[Text and element pointing records]

════════

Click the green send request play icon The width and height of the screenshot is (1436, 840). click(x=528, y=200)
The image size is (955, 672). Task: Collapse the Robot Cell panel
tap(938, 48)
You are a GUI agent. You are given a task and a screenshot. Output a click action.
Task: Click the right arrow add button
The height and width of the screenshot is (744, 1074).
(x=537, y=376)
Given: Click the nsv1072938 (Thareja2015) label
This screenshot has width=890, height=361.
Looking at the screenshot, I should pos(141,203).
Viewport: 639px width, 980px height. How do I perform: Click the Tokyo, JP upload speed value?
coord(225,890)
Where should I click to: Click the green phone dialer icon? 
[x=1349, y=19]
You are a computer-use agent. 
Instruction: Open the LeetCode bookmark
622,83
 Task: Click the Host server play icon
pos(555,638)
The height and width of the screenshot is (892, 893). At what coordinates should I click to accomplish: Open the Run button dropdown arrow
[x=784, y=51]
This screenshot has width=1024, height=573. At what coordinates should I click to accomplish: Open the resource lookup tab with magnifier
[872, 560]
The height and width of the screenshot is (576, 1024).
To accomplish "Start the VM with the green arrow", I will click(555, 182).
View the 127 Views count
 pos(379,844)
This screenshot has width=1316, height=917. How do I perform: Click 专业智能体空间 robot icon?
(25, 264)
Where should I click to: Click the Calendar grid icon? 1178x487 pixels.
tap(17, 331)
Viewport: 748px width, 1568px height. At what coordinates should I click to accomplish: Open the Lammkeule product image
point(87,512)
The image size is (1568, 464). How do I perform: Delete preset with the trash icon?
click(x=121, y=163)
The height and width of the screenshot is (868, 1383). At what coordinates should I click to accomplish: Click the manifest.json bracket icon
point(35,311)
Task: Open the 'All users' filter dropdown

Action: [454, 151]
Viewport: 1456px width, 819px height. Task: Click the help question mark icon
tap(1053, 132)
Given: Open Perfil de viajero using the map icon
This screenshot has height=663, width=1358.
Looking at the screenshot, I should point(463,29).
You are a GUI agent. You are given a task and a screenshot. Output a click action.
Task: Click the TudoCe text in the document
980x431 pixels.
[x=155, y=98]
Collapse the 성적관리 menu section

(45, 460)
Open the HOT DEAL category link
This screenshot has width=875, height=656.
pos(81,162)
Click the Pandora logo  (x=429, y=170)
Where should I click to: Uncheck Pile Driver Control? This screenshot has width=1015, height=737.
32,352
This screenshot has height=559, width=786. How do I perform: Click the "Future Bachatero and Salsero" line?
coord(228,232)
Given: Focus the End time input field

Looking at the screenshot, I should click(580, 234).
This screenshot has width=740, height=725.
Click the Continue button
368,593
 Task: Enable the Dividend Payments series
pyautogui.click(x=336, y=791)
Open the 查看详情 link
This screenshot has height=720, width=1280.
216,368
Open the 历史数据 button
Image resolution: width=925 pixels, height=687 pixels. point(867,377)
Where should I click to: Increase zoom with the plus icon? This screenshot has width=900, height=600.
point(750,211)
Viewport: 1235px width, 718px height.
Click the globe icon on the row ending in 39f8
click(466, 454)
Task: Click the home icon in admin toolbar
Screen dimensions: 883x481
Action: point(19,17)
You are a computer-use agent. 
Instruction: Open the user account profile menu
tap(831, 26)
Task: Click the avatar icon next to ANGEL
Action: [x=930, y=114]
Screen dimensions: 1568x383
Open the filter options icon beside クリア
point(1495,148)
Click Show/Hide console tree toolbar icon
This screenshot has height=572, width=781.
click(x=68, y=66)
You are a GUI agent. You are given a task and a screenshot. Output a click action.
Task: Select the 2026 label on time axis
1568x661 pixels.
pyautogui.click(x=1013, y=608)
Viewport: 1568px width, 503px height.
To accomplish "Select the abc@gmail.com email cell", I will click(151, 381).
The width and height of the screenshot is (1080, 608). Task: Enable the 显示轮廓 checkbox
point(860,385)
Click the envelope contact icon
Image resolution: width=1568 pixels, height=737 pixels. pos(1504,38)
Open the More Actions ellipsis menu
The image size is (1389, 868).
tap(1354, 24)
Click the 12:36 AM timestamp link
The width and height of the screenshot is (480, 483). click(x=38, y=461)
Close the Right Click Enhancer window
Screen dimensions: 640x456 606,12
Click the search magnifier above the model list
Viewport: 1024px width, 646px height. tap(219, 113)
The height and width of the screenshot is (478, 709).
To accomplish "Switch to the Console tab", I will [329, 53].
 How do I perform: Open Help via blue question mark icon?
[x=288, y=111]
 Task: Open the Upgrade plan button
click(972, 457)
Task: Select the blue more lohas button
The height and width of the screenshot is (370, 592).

════════

Work instructions: Count the lines in the records above that contain the string "coordinates" and give only the number.

Completed task: 4